Whoo boy, it should be fun.
Of course, we can't simply brush over the obsession with Rooney, mostly because if and where he'll play is really the key tactical decision England must make. Patrick Barclay of Fox Sports has more:
The pattern has tended to be that, with his goals and all-round leadership in qualifying, the Manchester United striker-cum-creator gets England to tournaments, only to let it down with mundane performances when the going gets tougher.
There’s a difference this time. England want to get the best out of Rooney—but they don’t need it. The talk of him being dropped—a pre-tournament space-filler for the media—has at last subsided as it’s become known that he will start once more against the Uruguayans, but at least it indicated the Hodgson has options in the creative attacking roles.
One of them is Southampton’s technically gifted Adam Lallana. Another, now he’s nearing full fitness after a knee problem encountered in the pre-tournament friendlies, is Arsenal’s young Alex Oxlade-Chamberlain. Hodgson believes both will have a part to play if, as England rightly expect, they keep their hopes alive in Sao Paulo, ready for the final group game against Costa Rica in Belo Horizonte.
But while England fret and worry, the truth is the squad played a top-notch game against Italy and were simply bested. Against most other teams in the tournament, they would have won.
Uruguay can't say the same for their showing against Costa Rica.
They looked flat for much of the game. Without Suarez, the attack surprisingly lacked bite, all the more disappointing because the team still possess world-class forward Edinson Cavani. According to Juan Arango of The Telegraph, it was the PSG man who talked about the disappointment of that game:
Uruguay were sleepy to start World Cup qualifying in South America, so perhaps the result against Costa Rica shouldn't have been as astonishing as it was.
One thing is for certain: If they play like that again, their World Cup will be all but over by the end of Thursday.
Group C and D Predictions
Both games in Group C are going to be brilliant, but look for Colombia and Japan to win, keeping things really interesting in Group C. I still think Colombia and the Ivory Coast will get out of this group, but I'm not willing to completely dismiss Japan either.

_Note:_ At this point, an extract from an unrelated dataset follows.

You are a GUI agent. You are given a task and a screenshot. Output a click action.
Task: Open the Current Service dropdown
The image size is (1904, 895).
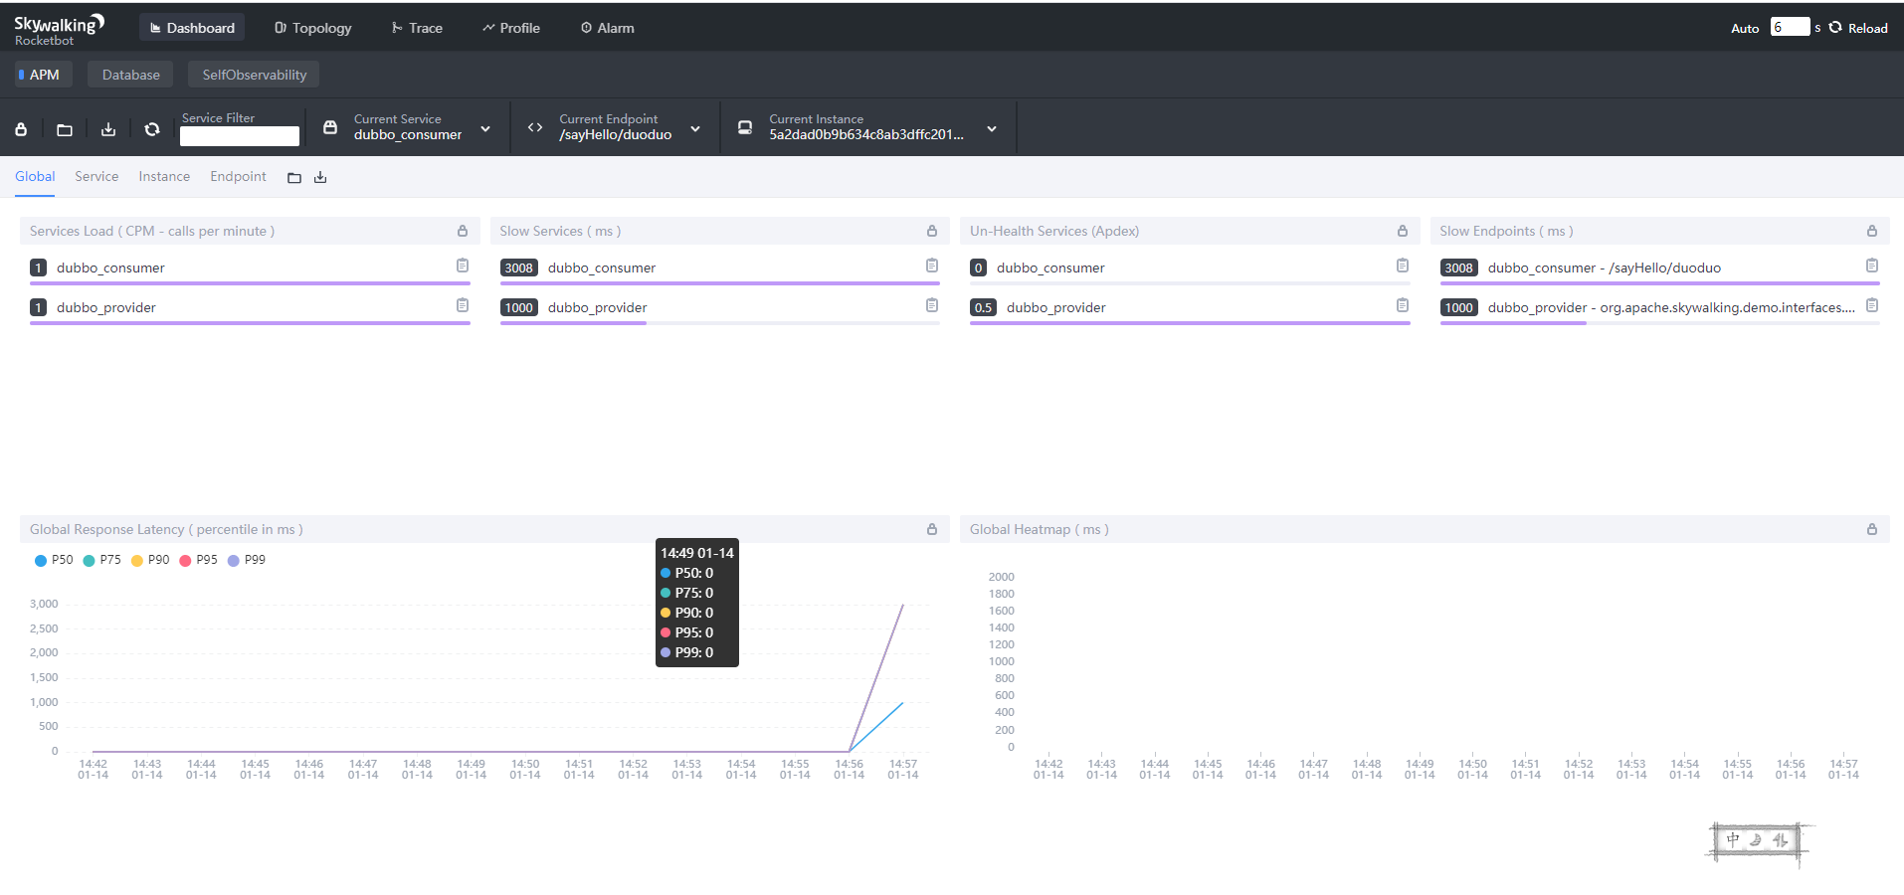pos(485,129)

In Group D, I've thought Italy were the top team in the group all along. That didn't change against England, and once they face Costa Rica, I don't expect it to change either.
As for England taking on Uruguay, that's tougher to call.
If Suarez is fit, Uruguay are dangerous. The problem is, we don't know how far he's actually come along. We do know that England played a strong match against Italy, however.
I want to project a draw in this match, mostly because I know how dangerous Uruguay can be but my gut is saying England will sneak away with a win.
Either way, expect another brilliant day of footy.